Fakta yang kemudian dikuatkan oleh penelitian dari University of Washington, yang dalam hal ini menjelaskan bahwasanya perempuan menurunkan gen kecerdasan lebih banyak karena memiliki dua kromosom X. Sedangkan laki-laki dalam hal ini ayah, hanya memiliki satu kromosom X. Perlu diketahui, kromosom X adalah penentu fungsi kognitif pada anak.
 
Apakah perempuan harus berpendidikan tinggi agar cerdas dan pintar?

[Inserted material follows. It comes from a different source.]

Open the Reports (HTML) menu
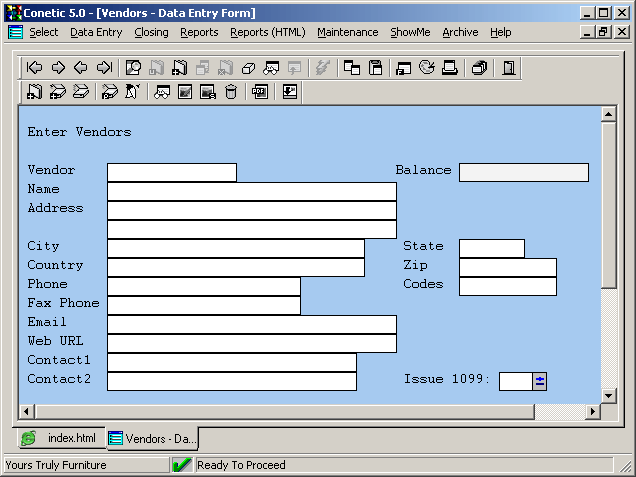coord(267,32)
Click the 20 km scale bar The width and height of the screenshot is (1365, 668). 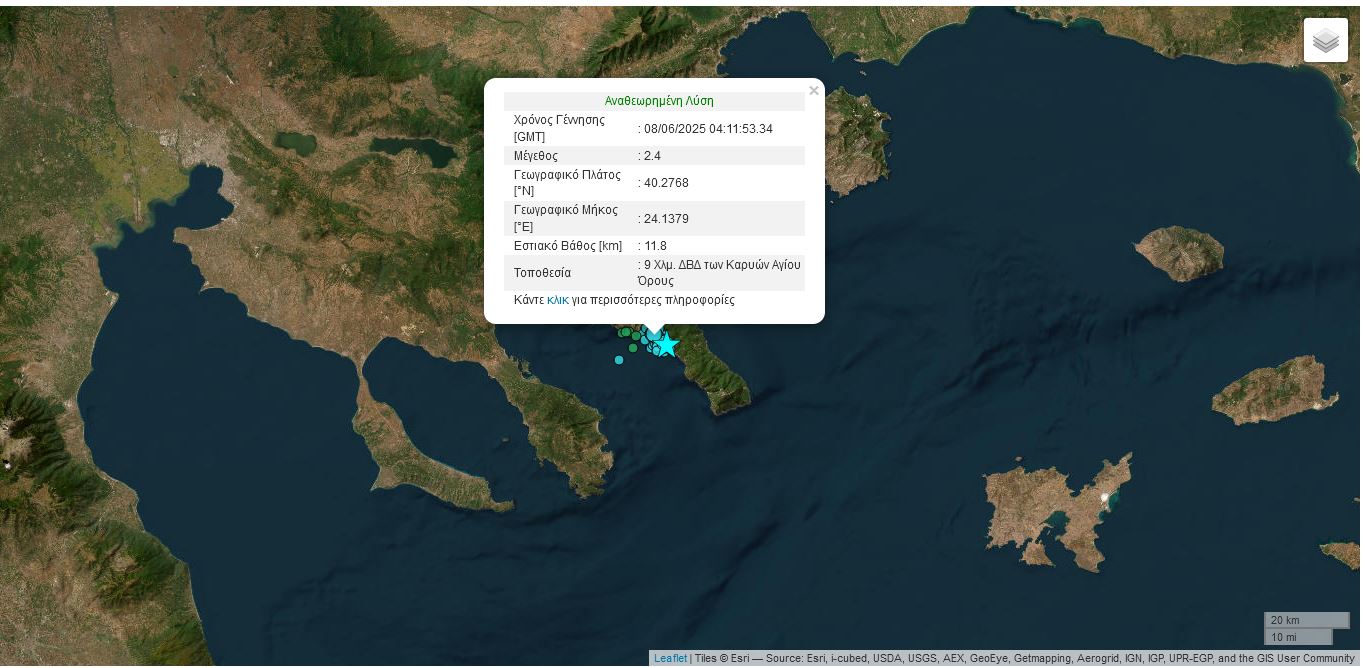[1306, 620]
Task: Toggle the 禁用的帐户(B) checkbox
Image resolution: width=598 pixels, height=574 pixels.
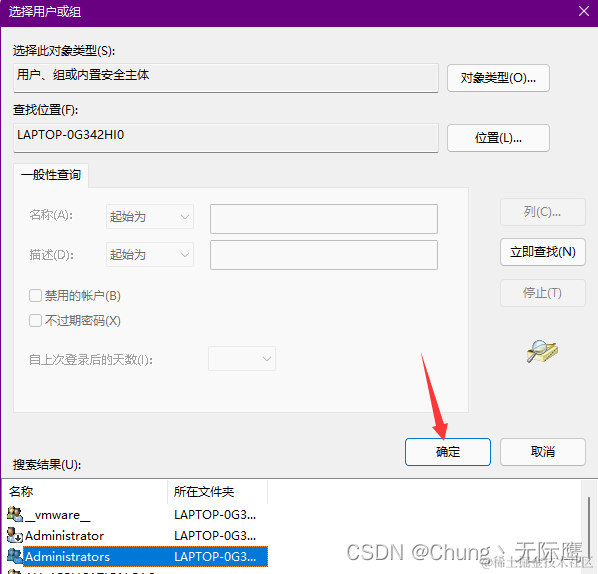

Pertanyaan tersebut jika diajukan bisa jadi akan menimbulkan polemik. Bisa jadi karena berbagai macam faktor dan keadaan, perempuan ada yang beruntung bisa mengenyam pendidikan hingga tinggi. Namun ada pula yang tidak beruntung menikmati indahnya bangku pendidikan.

Tidak ada yang bisa disalahkan. Dalam kehidupan di dunia, setiap individu sudah memiliki takaran, rezeki, dan kesempatannya masing-masing.

Tapi kita setidaknya bisa merubah keadaan dari diri sendiri terlebih dahulu, bukan?
 
Sudah banyak cerita, orang-orang hebat dan cerdas lahir dari rahim perempuan-perempuan yang bahkan tidak mengenyam bangku pendidikan sama sekali. Namun saya bisa memastikan, perempuan-perempuan itu adalah orang-orang yang memiliki sifat mau belajar, menyukai ilmu pengetahuan, serta pribadi-pribadi ikhlas nan hebat. Dari hal-hal itulah, yang menjadikan warisan luar biasa untuk anak-anak mereka.

Tuhan memberikan semua hal di dunia untuk dipelajari, yang mana di setiap sendi-sendi kehidupan adalah ladang ilmu yang sungguh luas. Jadi, bangku sekolah hanyalah salah satu dari banyak hal atau cara untuk mereguk manisnya ilmu.

Namun, tidak otomatis pula perempuan yang berpendidikan, akan melahirkan generasi yang hebat pula. Semua ada proses panjang dan berkelanjutan. 

Pendidikan anak diawali dari rumah. Bukankah sosok ibu adalah guru pertama bagi putra-putrinya? Bisa dibayangkan generasi penerus bangsa, apabila sosok ibu mereka adalah orang cerdas, berilmu, memiliki wawasan luas, dan segala hal baik lainnya?

***
 
Apakah ayah yang berkarakter kuat berpotensi menurunkan sifat yang mirip kepada anak-anak mereka?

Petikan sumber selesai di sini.